Duties of the Sheriff
One of the most important duties of the Sheriff in this era was to collect taxes. Governor Gooch appointed John Archer the first Sheriff of Chesterfield County. Because it was a period before the Revolutionary War, the sheriff swore his allegiance to England's majesty. Duties of the Sheriff were described as "bringing to court persons who broke the peace or suspected of breaking the law." Griof Randolph was named his assistant. Sheriff Archer and Undersheriff Randolph were the first law enforcement officers for the County of Chesterfield. These gentlemen were also tasked with the security of the Judges, the courthouse and the jail.
Creation of a New County
On May 25th, 1749, the Virginia General Assembly passed the act that separated Chesterfield from Henrico County and created the new county. The county is named for the Earl of Chesterfield, Philip Dormer Stanhope. Stanhope was famous for his "good manners and writings." Part of the act states the reasoning for the division: For the ease and convenience of the inhabitants of the County of Henrico in attending courts and other public meetings.
First Court Session
The first court session was most likely held in the home of John Howlett, Jr. Judge John Bolling, who was a direct descendant of John Rolfe and Pocahontas, presided over this first session. The earliest court records show a session taking place on July 7, 1749. Benjamin Watkins was named clerk in the Governor's "commission." In this session the court created the first acts of authorization for the building of a courthouse, prison and pillory.
Chesterfield's First Jail & Courthouse
Chesterfield's first jail had a rated capacity of three. The first Courthouse in Chesterfield was built in 1750.
A Pillory & Punishment
A pillory, more commonly known as a stock, was a mechanism for public punishment of criminals. The other form of punishment for lesser offenders was a "ducking stool." This was a contraption very similar to a swing tied to a tree next to a body of water. Chesterfield's "ducking stool" was built in the area called Bermuda Hundred, which was the closest body of water. The judge would sentence offenders to the "ducking stool" for common offenses such as trespassing or littering.

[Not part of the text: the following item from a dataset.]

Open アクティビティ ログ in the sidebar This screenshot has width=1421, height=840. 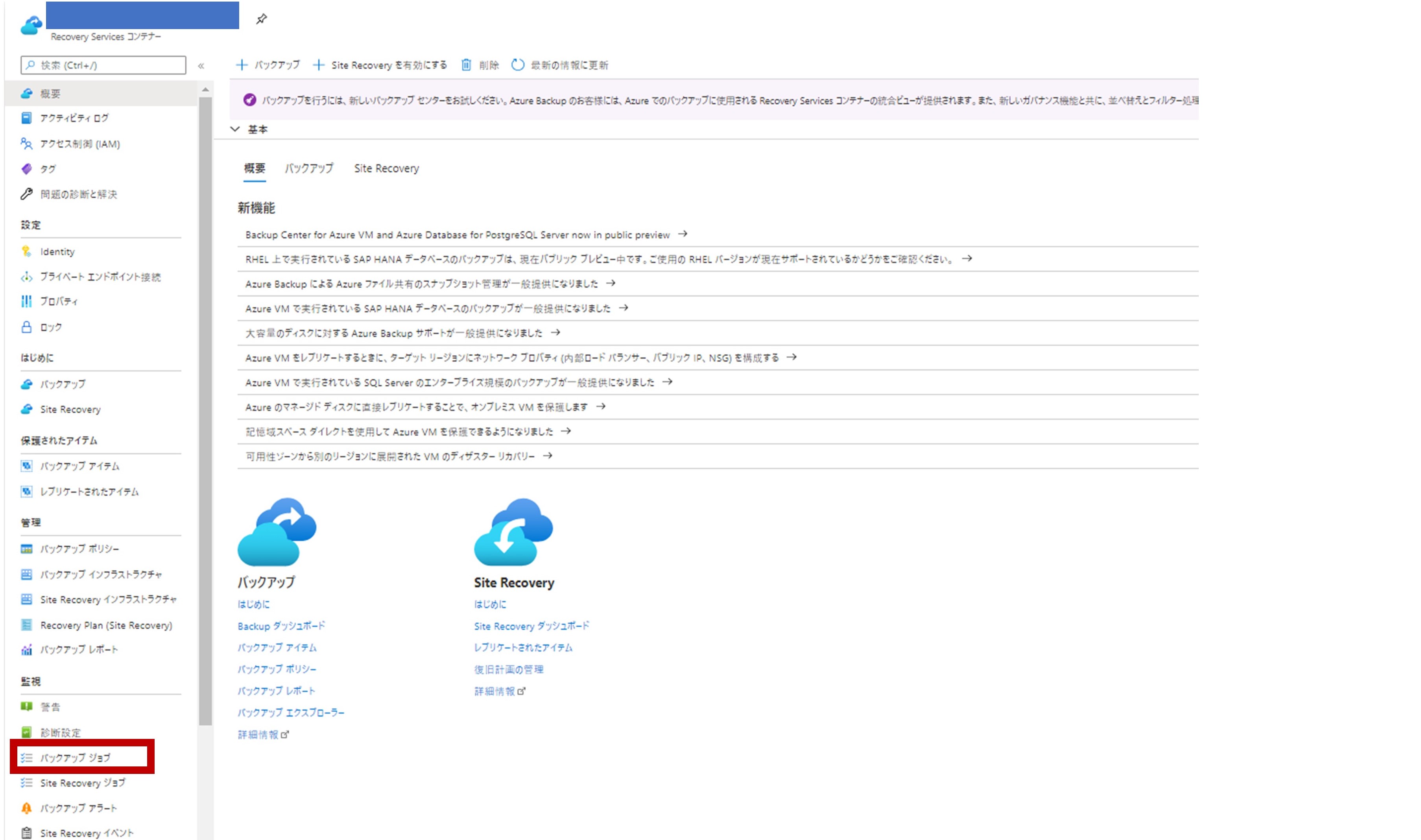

The original jail also included a "debtor's cell" reserved for those who did not honor their debts. This cell was constructed entirely of wood and was an addition to the building.
The French-Indian War
The French-Indian War was fought during the terms of two Sheriff's. Sheriff William Kennon was in office when the fighting started. Eleazar Clay was only 14 when he took up arms as a Chesterfield County soldier in the French-Indian War. Clay later became Sheriff in 1811. Records show that William Kennon took the oath at an annual salary of 1248 shillings. This amounts to a salary of approximately 350 dollars yearly.
Robert Kennon was the Sheriff as the war ended in 1763. There are no records indicating the relationship between the two Sheriff's. Passing the position of Sheriff through a family was very common in the early days of the Sheriff's Office.
Baptist Preachers Jailed
In 1770, Chesterfield County and its leaders followed the Presbyterian doctrine as their governing religious belief. That year, several Baptist preachers refused to get a license to preach and were subsequently thrown in to jail. Judge Archibald Cary sentenced the preachers to jail until they changed their minds.
Sheriff John Archer Jr., son of the first Sheriff of Chesterfield, jailed the preachers as the judge ordered. One of the prisoners was John Weatherford. Weatherford would preach from his jail cell after receiving a signal from his faithful followers outside. Sheriff Worsham succeeded Archer and also was forced to deal with this situation. The preachers were finally released in 1774.